Na segunda-feira passada, o deputado conservador Bolsonaro, candidato ao cargo de Presidente e em segundo lugar nas sondagens para a eleição em outubro, negou, numa entrevista ao programa Roda Viva, que exista alguma dívida histórica com a população negra por causa da escravatura.
Ao criticar o sistema de quotas, que destina uma percentagem de vagas em universidades e órgãos públicos aos afrodescendentes como política de reparação e inserção nas camadas mais ricas da sociedade, Bolsonaro culpou os africanos pela captura dos negros levados ao Brasil e outras partes do mundo como escravos.
"Se formos ver a história, realmente (...), o português nem pisava em África. Eram os próprios negros que entregavam os escravos (...). Os portugueses faziam o tráfico, não caçavam os negros na costa. Eles eram entregues pelos próprios negros (...). Que dívida é essa?", declarou o deputado.

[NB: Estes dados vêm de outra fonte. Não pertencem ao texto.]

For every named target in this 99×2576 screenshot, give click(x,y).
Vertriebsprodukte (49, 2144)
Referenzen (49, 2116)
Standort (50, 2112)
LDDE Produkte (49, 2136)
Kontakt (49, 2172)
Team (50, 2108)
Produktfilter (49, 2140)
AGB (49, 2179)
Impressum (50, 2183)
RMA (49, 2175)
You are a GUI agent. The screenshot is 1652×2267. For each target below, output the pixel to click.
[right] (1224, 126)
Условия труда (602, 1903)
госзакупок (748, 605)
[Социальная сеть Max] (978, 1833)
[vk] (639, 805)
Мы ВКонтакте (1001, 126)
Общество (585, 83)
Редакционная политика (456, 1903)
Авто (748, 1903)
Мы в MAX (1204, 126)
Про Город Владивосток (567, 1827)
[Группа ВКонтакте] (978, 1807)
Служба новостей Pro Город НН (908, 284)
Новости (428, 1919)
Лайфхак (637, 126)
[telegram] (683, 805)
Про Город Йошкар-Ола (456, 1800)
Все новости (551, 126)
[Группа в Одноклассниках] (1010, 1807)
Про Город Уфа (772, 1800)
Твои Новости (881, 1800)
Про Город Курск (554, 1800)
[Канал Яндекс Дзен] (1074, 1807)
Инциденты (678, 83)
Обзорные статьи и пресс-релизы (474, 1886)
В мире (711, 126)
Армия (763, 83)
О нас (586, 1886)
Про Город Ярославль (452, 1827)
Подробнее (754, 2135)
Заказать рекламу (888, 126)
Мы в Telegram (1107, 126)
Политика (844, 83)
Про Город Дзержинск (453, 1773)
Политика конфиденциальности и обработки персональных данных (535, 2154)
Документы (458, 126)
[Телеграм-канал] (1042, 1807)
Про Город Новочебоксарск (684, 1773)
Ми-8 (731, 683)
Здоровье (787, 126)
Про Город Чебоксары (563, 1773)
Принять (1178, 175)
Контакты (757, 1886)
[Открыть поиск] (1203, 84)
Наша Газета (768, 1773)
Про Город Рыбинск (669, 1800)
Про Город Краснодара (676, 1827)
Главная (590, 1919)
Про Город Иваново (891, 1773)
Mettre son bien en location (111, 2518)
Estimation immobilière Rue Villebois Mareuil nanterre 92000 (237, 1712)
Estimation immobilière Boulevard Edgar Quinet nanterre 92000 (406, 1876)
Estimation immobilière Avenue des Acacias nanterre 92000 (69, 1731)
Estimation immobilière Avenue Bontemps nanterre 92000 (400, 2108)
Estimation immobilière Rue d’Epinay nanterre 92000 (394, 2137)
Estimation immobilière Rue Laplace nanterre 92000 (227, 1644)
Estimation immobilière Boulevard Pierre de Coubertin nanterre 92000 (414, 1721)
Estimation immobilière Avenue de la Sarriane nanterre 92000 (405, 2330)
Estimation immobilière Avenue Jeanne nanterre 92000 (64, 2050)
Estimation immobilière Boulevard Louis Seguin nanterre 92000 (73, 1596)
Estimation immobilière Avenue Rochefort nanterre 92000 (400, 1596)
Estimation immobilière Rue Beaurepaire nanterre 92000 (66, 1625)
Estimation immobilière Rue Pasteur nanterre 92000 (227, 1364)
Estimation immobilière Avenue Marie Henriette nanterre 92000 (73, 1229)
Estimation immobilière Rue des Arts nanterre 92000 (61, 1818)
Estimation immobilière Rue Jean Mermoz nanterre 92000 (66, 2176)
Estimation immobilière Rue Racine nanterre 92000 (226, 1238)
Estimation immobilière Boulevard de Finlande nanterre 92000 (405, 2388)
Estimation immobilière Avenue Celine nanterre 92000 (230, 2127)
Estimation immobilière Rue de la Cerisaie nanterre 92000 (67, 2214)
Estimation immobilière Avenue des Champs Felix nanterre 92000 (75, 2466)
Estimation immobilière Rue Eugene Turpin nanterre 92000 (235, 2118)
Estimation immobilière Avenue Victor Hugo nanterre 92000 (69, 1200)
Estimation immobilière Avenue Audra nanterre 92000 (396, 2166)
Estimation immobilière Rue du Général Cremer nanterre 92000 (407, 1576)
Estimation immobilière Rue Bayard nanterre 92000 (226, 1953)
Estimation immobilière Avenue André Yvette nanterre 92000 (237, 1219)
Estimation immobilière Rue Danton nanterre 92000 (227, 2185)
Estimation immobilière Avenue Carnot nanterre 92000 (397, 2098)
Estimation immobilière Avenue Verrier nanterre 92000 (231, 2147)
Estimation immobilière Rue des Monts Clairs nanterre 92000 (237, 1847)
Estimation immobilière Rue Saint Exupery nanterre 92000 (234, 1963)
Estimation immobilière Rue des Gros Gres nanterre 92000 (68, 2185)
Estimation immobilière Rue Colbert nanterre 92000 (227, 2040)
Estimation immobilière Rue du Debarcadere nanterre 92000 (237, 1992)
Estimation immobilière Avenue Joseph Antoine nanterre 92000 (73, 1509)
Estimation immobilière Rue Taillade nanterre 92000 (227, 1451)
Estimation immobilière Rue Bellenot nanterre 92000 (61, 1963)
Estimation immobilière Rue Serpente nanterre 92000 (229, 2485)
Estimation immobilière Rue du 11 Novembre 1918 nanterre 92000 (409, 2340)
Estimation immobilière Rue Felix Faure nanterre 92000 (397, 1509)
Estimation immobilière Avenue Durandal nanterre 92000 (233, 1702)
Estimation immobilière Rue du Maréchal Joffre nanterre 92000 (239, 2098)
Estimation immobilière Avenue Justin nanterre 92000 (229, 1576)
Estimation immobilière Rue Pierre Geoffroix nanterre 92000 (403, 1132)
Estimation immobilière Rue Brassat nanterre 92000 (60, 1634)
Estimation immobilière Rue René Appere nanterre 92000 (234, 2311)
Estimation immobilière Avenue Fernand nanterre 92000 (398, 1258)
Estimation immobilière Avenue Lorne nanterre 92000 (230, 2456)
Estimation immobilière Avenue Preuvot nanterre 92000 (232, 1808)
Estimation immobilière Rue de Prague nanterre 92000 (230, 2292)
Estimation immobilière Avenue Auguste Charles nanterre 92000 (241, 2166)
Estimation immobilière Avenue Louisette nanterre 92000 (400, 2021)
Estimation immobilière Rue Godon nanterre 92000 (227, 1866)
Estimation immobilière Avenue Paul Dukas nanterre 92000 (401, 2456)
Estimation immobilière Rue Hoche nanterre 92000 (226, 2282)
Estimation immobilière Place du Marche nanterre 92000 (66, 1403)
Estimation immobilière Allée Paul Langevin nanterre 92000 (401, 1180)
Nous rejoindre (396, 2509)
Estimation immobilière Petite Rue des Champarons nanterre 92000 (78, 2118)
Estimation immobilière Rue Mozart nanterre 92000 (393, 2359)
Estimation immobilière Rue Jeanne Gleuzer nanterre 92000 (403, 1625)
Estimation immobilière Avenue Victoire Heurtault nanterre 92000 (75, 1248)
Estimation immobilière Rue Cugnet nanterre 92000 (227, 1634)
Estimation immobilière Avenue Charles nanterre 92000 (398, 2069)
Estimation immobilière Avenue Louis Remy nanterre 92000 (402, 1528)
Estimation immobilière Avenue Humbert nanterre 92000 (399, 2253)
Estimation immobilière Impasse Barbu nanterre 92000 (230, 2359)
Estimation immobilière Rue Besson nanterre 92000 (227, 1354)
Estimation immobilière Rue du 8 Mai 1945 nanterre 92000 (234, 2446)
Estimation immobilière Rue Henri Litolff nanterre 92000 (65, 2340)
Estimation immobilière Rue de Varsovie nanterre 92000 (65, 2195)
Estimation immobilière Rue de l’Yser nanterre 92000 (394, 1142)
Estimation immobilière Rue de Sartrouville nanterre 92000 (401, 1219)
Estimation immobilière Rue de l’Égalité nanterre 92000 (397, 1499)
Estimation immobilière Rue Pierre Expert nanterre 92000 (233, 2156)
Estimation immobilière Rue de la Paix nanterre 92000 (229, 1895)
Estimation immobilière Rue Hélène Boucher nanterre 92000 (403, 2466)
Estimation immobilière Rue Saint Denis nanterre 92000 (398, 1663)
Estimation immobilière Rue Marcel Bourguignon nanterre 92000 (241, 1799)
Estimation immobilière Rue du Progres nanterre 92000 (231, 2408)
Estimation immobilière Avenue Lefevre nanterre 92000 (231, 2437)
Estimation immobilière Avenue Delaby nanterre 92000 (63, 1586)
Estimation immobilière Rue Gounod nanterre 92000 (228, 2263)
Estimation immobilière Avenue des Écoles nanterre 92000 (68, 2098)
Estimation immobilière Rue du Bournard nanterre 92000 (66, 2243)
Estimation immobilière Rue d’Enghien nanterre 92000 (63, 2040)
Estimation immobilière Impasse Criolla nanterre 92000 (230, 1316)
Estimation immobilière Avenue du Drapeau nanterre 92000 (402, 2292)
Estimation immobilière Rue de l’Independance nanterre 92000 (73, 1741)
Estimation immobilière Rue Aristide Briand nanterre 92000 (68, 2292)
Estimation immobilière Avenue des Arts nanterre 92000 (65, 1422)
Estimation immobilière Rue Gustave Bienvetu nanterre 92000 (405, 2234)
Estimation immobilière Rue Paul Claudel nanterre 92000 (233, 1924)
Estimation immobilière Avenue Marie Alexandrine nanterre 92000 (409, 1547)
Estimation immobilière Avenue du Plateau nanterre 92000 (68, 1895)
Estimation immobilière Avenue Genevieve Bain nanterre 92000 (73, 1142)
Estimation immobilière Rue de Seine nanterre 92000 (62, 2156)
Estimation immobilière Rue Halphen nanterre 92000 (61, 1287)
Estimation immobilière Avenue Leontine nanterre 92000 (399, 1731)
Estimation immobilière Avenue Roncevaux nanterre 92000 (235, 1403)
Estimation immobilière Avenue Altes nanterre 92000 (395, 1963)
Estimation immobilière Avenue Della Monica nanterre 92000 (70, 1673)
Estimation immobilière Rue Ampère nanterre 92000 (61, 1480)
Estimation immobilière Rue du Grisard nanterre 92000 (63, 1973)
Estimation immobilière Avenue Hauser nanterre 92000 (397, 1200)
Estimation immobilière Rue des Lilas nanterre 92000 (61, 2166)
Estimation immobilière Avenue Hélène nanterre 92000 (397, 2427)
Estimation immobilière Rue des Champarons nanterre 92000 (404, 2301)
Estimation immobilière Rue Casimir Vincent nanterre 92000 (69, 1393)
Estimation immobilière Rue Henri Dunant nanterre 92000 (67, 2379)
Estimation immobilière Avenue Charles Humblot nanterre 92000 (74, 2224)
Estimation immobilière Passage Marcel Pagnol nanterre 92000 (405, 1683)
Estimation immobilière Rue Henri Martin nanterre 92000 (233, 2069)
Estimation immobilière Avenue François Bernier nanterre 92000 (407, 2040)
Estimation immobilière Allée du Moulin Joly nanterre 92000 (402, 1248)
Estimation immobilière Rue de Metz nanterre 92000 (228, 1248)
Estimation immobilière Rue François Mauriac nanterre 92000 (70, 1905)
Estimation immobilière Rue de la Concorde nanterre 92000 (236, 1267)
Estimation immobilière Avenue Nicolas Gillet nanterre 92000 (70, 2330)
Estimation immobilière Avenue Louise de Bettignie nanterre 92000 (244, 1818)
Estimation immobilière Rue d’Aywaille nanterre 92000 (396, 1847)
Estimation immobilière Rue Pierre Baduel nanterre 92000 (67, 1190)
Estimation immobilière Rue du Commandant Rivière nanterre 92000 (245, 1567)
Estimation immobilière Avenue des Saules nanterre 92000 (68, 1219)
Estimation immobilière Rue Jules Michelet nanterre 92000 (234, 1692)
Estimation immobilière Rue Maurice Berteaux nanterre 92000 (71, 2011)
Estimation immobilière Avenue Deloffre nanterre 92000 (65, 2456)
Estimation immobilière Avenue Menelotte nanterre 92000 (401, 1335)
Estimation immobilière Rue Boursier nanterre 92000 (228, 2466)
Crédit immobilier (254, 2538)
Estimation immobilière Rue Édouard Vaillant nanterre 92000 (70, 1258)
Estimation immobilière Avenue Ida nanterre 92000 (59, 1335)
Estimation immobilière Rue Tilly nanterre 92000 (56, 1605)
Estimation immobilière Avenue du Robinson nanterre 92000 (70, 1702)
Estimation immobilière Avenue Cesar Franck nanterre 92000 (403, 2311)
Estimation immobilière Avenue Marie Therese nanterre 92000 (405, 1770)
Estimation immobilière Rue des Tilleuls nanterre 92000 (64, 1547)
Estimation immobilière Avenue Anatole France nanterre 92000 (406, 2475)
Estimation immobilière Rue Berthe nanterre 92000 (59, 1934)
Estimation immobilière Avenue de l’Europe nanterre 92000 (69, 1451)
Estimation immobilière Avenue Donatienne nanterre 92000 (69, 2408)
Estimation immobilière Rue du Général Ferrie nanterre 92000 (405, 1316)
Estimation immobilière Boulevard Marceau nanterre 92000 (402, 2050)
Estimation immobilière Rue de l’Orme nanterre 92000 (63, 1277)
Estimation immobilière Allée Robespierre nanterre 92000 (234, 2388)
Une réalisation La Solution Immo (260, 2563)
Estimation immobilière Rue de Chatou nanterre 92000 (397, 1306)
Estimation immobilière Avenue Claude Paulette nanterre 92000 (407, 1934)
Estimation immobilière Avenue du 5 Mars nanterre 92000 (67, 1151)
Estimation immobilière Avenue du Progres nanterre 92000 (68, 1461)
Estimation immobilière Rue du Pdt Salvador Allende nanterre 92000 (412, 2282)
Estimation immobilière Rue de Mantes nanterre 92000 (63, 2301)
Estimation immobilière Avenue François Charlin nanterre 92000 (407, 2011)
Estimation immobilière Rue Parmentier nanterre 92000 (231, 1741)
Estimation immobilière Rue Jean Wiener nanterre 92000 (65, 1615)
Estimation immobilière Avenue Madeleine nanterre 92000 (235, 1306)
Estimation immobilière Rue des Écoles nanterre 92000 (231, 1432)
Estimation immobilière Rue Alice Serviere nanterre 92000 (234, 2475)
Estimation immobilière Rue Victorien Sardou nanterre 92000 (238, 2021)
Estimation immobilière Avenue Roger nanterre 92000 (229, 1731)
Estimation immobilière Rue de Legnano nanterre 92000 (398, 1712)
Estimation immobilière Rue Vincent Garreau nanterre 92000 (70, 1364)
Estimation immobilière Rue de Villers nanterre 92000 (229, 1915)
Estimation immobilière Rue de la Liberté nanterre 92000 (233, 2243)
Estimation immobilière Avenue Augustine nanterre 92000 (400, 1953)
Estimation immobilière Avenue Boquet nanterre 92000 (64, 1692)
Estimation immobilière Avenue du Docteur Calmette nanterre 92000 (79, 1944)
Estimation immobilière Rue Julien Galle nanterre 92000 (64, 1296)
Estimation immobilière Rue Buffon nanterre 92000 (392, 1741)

O historiador da PUC-SP avaliou que este tipo de discurso como sendo "um equívoco, porque a escravidão em África entre os povos locais não tinha o caráter económico que passou a ter a partir da conquista da América pelos portugueses e europeus".
Luis António Dias reconheceu que existia escravidão nas tribos e que quando os povos perdiam guerras ou disputas os sobreviventes dos conflitos podiam ser subjugados pelos vencedores, mas sublinhou que culpar esta prática pelo que se tornou um comércio mundial de exploração de pessoas, onde os grandes beneficiários foram os europeus, "é um erro histórico".
"Com o controlo de Portugal sobre áreas em África inverteu-se a lógica existente. Passou-se a fazer guerras para obter escravos. Os escravos antes eram consequência das guerras tribais, com os portugueses e a criação do grande comércio de negros para a América, a guerra passou a ser um negócio e a escravidão aumentou dramaticamente", explicou.
"Estima-se que só para o Brasil foram levados cerca cinco milhões de escravos durante os 300 anos de tráfico negreiro", acrescentou.
Luís António Dias também contrariou o deputado ao dizer que existe uma dívida histórica com a população negra trazida a força para o Brasil.
"Há sim uma dívida histórica que não é dele [Jair Bolsonaro] com a população negra, mas uma dívida com relação ao processo de colonização. Esta dívida não é só dos portugueses, mas de todos os que beneficiaram até hoje com os ganhos económicos da escravidão", acrescentou.
O professor da PUC-SP lembrou que além da violência com que foram tratados os negros, a escravidão deixou como marca no Brasil "um racismo muito forte que ainda estabelece privilégios para determinados grupos em detrimentos de outros".